Por lo general, las minorías no necesariamente son contempladas en el conjunto social total, pero ello no anula ni minimiza su crucial existencia; así pues, una colectividad en que sus integrantes se muestren ajenos al propio bien común, ignorando la verdadera importancia y responsabilidad que implican sus actos individuales, estará destinada al descuido, la dejadez, la falta de disciplina, de respeto y de sentido patrimonial.

Es esta ausencia de valores pragmáticos, lo que nos ata al egoísmo excesivo y, consecuentemente, a la ruina. En resumen: ''Un pueblo ignorante es instrumento ciego de su propia destrucción''.

Es plausible comprender que el progreso de una nación no brota solo con las decisiones de un grupo reducido de gobernantes, sino también del emprendimiento y determinación de una población dada a asumir desafíos, demostrando sus mejores capacidades en aras de un desarrollo retroalimentado.

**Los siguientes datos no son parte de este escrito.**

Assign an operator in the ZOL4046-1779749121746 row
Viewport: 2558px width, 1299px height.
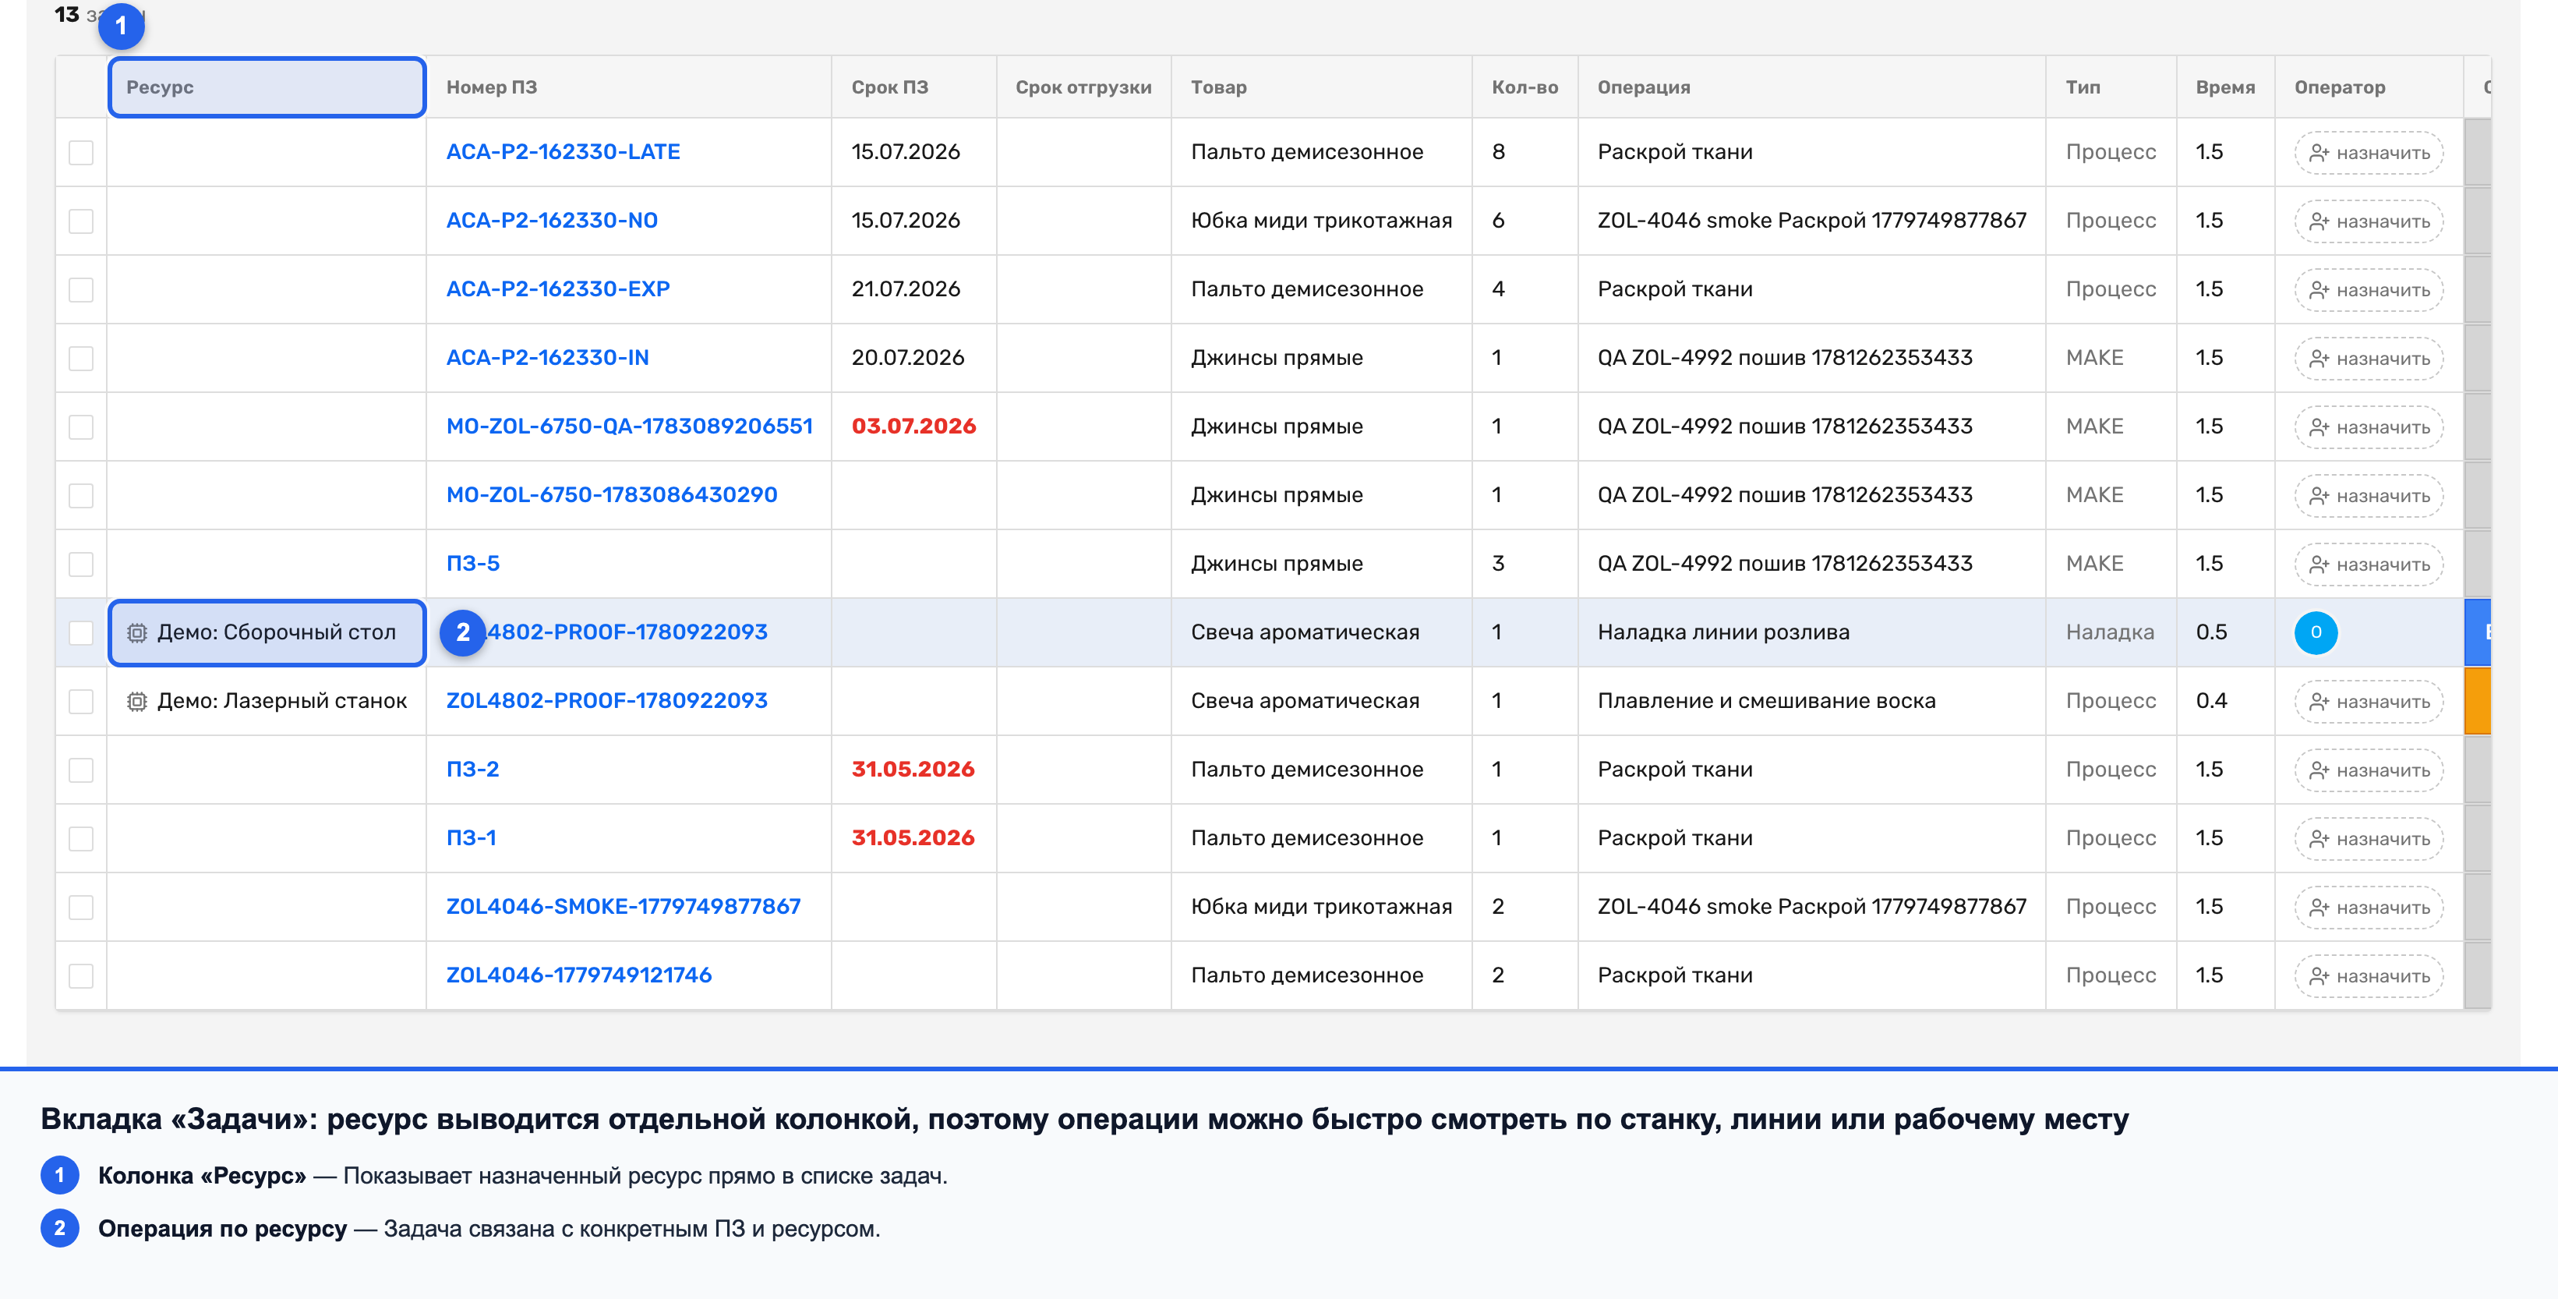(2368, 976)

Pero hasta que nuestra sociedad vuelva a hacer suyo aquel principio básico de perspectiva y solidaridad colectiva, ¿Cuántas historias tristes conocerá, silencioso, el asfalto sobre el que deambulan tantos vestigios de la humanidad? ¿Cuántos inocentes habrán de entregar sus vidas a manos del hambre, la enfermedad o el hampa? ¿Cuántos otros, seducidos por la ira y la necesidad, se adentrarán en oscuras sendas de algún quehacer prohibido?

Este círculo vicioso le ha otorgado la batuta a una imperante corrupción terriblemente nociva cuya supresión, sin lugar a dudas, se desarrollaría tan cuesta arriba que parecerá virtualmente imposible de conseguir.

No obstante, sigue siendo de nuevo la verdad, en su más humilde e inofensiva apariencia, la solución definitiva. Así, aunque nuestra luz haya permanecido opacada y contaminada por tanto tiempo, es precisa una época de profunda reflexión que conduzca a la oportunidad de rectificar, resurgir y prosperar.

Es momento de despertar de este letargo.